A landmark Senate inquiry report released this month sets a strong new direction to prevent new weeds, pests and diseases from invading Australia.
Seven hours after the Biosecurity Bill passed in the Senate, the inquiry’s chair Senator Anne Urquhart rose to her feet to deliver an important report – the results of a nine-month inquiry by the environment and communications committee into environmental biosecurity.
This was the first biosecurity inquiry focused on environmental issues since a Democrats-led inquiry in 2003/4. In the decade since there have been 15 Senate inquiries into various aspects of agricultural biosecurity, with only one having direct relevance to the environment.
The Senate inquiry, triggered by our efforts, demonstrated the importance of Parliamentary scrutiny. The unanimous report made 26 recommendations to address some of the many gaps and flaws that have allowed a multitude of new invasive species to become established in Australia.
In the report’s words, ‘incursions by exotic organisms with the potential to harm Australia’s natural environment are a regular occurrence’ and ‘pathway and risk analyses undertaken by the Department of Agriculture have not adequately addressed species of environmental concern’. The inquiry also expressed concerns over declining numbers of biosecurity staff, including in northern Australia, and deteriorating research capacity.
The committee accepted the credibility of our evidence of the need for change, with the inquiry’s report citing our submission 85 times. It also relied on evidence by a wide range of biosecurity and environmental experts from scientific, government, community and industry bodies.
The 92 submissions and the 45 people called as witnesses almost universally supported our contention that Australia is not well prepared to prevent new invasive species and respond to new incursions. Case studies on myrtle rust and tramp ants showed how this has resulted in harmful new invaders.
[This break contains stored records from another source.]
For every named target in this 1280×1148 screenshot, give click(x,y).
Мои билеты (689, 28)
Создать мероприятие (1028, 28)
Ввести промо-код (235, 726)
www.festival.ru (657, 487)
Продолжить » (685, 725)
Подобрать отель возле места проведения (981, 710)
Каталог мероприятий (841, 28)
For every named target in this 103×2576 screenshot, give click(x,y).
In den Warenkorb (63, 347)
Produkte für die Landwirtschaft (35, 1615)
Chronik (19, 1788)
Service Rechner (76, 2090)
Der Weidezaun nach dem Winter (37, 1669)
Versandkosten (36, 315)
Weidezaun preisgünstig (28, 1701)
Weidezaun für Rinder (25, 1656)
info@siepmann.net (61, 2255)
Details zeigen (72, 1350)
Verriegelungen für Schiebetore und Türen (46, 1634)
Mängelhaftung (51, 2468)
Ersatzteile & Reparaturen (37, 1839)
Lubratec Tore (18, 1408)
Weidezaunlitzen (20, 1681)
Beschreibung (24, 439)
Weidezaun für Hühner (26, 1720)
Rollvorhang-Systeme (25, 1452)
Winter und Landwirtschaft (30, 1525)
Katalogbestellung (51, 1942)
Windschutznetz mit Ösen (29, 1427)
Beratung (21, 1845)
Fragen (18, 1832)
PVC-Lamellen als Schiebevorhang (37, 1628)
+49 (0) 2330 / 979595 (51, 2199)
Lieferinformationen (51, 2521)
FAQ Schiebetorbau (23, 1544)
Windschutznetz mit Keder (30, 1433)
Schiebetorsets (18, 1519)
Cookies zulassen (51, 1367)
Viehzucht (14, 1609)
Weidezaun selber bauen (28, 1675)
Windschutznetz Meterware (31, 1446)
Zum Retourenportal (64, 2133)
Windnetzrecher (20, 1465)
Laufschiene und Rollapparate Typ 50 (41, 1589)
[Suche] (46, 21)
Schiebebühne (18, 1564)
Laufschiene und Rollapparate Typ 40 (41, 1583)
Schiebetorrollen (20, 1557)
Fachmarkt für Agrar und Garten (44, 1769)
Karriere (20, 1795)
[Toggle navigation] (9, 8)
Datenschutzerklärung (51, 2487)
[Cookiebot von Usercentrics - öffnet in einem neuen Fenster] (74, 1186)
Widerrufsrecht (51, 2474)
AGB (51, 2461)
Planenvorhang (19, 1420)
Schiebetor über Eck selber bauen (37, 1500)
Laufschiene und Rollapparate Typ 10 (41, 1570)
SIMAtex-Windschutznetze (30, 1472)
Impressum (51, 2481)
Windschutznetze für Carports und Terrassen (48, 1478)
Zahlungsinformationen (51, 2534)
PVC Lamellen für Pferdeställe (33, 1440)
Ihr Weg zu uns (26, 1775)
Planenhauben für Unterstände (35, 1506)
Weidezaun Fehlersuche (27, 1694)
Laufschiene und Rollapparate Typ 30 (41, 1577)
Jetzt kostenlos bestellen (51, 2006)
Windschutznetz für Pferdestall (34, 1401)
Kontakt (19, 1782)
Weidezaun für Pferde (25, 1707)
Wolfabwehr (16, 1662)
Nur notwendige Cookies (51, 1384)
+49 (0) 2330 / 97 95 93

The only exception was the federal government’s view that environmental biosecurity is ‘well managed’. There were also differing views on whether our proposed Environment Health Australia is the best model for improving contingency planning and other preventative efforts.
The recommendations speak for themselves and include:
- Putting the newly-created role of Inspector-general of biosecurity to work in reviewing gaps in pathways and risk analysis.
- Improving national response agreements.
- Developing more meaningful targets in the national biodiversity strategy.
- Developing a priority list of pests and diseases of concern.
- Reviewing the Northern Australia Quarantine Strategy.
- Implementing threat abatement plans.
- Addressing the decline in scientific research and taxonomic services.
- Addressing weaknesses with the mail system, cargo imports and live bird and fish imports.
- Improving regulation of trade in plants and marine biofouling and developing a special biosecurity framework to protect Australia’s islands.
The report covered a lot of ground and addressed many deficiencies in our biosecurity system. However, there are gaps. The inquiry partly or fully supported only about one-third of our recommendations. In particular it failed to address many of the structural weaknesses we have identified and which are likely to continue to impede reforms. The report also did not address the community’s limited role in environmental biosecurity.
The government indicated to the Senate that it plans to respond to the report within three to four months.
As we said when the report was released, this bipartisan report is credible, compelling and extremely worrying. It will help move environmental biosecurity towards the more focused approach of agricultural biosecurity.
We are now calling on the federal agriculture and environment ministers as well as state and territory biosecurity ministers to immediately address the report’s recommendations.
The Greens, who supported the report’s recommendations, also issued a minority report with eight recommendations, including support for our proposed Environment Health Australia and funding to eradicate yellow crazy ants from the Wet Tropics World Heritage Area.
We recommend you read chapter seven of the report for its key findings and recommendations. We will need your support over the coming months to push the government into fully implementing the recommendations and giving much higher priority to protecting the environment.